> PROMPT 1: In the passage on anticipatory anxiety, where did the writer's PTSD have its triggers?
> PROMPT 2: Quote the passage on anticipatory anxiety word for word, starting at "You may be wondering" and continuing down through "of anticipatory anxiety.".

> EXERCISE TEXT:
You may be wondering why I’m even bothering to recount this rather insignificant adventure here… The truth is because I felt my little adventure came with a few realizations and I wanted to share those with you. After we understood my PTSD had its triggers in hospitals and hospital environments, I did my best to steer clear of anything that even remotely reminded me of doctors, hospitals, imaging centers, nurses, clinics et cetera et cetera as much as possible (and you can understand how with a number of immune system disorders dodging doctors, tests and hospitals wasn’t always possible). While that was helpful in allowing us to form a long-term plan to deal with the anxiety that stemmed from my past medical experiences, it also created a high degree of anticipatory anxiety.
Anticipatory anxiety is a strange form of worry in that it involves a build up of stress and anxiety that arises when thinking about a situation that may occur in the future. It’s the kind of anxiety young children feel before having a shot. The mental torment of thinking about the shot is, frequently (but not always!) worse than the shot itself. This is not always the case of course and I, in no way, wish to minimize the horrors some PTSD sufferers have lived through and are forced to relive every single day. What I mean is that anticipatory anxiety can be paralyzing and all consuming and that, after years of psychotherapy, yesterday for the first time in what felt like a long time I was able to look one of my fears in the face and deal with it. Eleanor Roosevelt once said that one gains “strength, courage and confidence by every experience in which you really stop to look fear in the face”. Or that quite simply “You must do the thing you think you cannot do”. All I’m trying to say is that I think she may have had a point after all!
My little one isn’t here yet. I hope she will be soon, but I know with absolute certainty that were it not for her I would have never found the mental strength to go to hospital yesterday. I’ve often heard people say they are willing to stretch themselves, get over fears, go over any limits they think they may have and do what they previously thought to be impossible, all for the sake of their children. My little one isn’t here yet and yet I feel that yesterday I acted like her mother for the first time. For a few hours I consciously put her life and safety before my fears and limits and I stretched myself beyond what I believed was possible all because this immense gift that is my child deserves nothing less. My little one isn’t here yet. I hope she will be soon, but even if that day never comes I will spend the rest of my existence thankful to have experienced motherhood, however briefly.

[Collected data]
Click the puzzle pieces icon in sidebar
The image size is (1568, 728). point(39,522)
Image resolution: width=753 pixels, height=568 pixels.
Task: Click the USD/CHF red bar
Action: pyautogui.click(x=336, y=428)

> RESPONSE 1: In hospitals and hospital environments.

> RESPONSE 2:
You may be wondering why I’m even bothering to recount this rather insignificant adventure here… The truth is because I felt my little adventure came with a few realizations and I wanted to share those with you. After we understood my PTSD had its triggers in hospitals and hospital environments, I did my best to steer clear of anything that even remotely reminded me of doctors, hospitals, imaging centers, nurses, clinics et cetera et cetera as much as possible (and you can understand how with a number of immune system disorders dodging doctors, tests and hospitals wasn’t always possible). While that was helpful in allowing us to form a long-term plan to deal with the anxiety that stemmed from my past medical experiences, it also created a high degree of anticipatory anxiety.